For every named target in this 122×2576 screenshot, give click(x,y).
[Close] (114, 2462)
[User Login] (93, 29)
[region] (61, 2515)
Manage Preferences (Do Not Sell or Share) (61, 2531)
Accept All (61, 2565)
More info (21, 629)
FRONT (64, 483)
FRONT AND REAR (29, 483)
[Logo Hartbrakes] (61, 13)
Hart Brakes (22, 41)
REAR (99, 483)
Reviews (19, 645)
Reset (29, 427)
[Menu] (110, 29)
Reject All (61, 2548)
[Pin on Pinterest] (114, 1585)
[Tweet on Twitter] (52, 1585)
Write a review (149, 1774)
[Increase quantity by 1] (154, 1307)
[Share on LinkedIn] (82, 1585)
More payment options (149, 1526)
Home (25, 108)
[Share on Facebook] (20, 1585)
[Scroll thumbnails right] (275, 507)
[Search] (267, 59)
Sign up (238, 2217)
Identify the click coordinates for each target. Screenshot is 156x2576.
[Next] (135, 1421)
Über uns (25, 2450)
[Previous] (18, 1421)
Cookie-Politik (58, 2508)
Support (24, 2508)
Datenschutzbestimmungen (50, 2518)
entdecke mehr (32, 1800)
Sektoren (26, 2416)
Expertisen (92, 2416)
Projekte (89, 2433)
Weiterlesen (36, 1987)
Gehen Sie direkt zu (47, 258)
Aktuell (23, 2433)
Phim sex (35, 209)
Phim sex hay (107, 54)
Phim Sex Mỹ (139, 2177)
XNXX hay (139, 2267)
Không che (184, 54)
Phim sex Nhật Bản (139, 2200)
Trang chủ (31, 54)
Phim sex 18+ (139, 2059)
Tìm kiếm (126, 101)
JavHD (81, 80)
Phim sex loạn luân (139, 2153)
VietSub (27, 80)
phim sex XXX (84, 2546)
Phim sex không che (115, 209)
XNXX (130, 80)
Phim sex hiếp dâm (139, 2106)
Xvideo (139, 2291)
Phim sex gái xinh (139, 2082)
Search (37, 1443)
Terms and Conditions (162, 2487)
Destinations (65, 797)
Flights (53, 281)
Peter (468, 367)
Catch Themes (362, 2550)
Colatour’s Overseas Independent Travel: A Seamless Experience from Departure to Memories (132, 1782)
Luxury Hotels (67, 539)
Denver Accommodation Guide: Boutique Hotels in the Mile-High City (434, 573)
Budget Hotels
----------
(Work to complete):
Take the line above containing "phim sex XXX (84, 2546)", the line containing "Catch Themes (362, 2550)", and all lines in between, and copy them exactly without anything else.

(Output):
phim sex XXX (84, 2546)
Phim sex không che (115, 209)
XNXX (130, 80)
Phim sex hiếp dâm (139, 2106)
Xvideo (139, 2291)
Phim sex gái xinh (139, 2082)
Search (37, 1443)
Terms and Conditions (162, 2487)
Destinations (65, 797)
Flights (53, 281)
Peter (468, 367)
Catch Themes (362, 2550)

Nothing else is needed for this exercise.